OPINIÓN
Petro y Marcuse: El sueño de un nuevo marxismo
Lo que Gustavo Petro está cocinando en Colombia no es solo un cambio de políticas, es una emboscada ideológica.
Herbert Marcuse, ícono de la Escuela de Frankfurt y padre del neomarxismo o marxismo occidental, redefinió esta doctrina al proponer una revolución que trascendiera la lucha de clases tradicional. Su visión, centrada en la emancipación sexual, moral y política, famosa en los sesenta y setenta como precursora del hippismo, encuentra ecos en el proyecto de Gustavo Petro en Colombia. Aunque no hay evidencia de que Petro se inspire directamente en Marcuse, las similitudes entre sus enfoques invitan a explorar cómo el neomarxismo marcusiano, que ha influido fuertemente en Estados Unidos hasta la actualidad, podría iluminar las ambiciones y contradicciones del Pacto Histórico.
Marcuse argumentaba que el éxito del capitalismo en mejorar la calidad de vida neutralizó el sentido revolucionario del proletariado, un pensamiento que plasmó en El hombre unidimensional (1964). Ante esto, descartó la “dictadura del proletariado” y propuso una “dictadura de intelectuales” compuesta por una vanguardia de estudiantes, y apoyada por un “nuevo proletariado” de minorías raciales y sexuales. ¿El objetivo? Desestabilizar el sistema para crear el caos necesario que condujera a la revolución y, eventualmente, a la “utopía socialista”.

• _Conjunto de datos_

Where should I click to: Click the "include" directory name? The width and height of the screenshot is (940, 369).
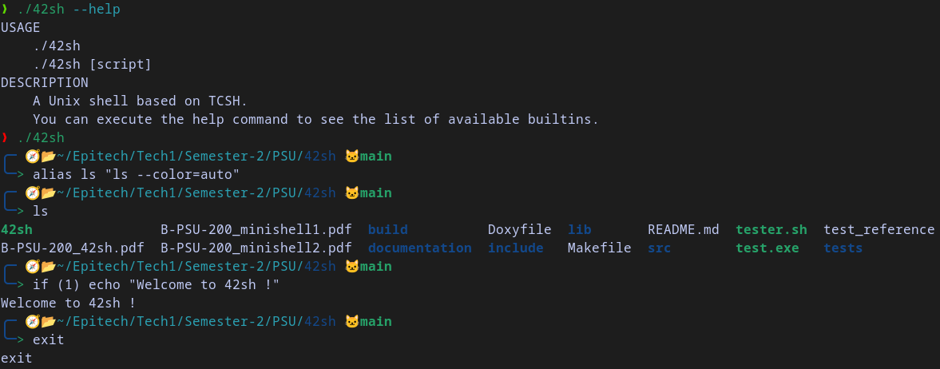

• _Instrucción_
Según el artículo de opinión sobre Petro y Marcuse, ¿en qué obra plasmó Marcuse su idea de que el éxito del capitalismo neutralizó el sentido revolucionario del proletariado?

• _Tarea resuelta_
En El hombre unidimensional (1964).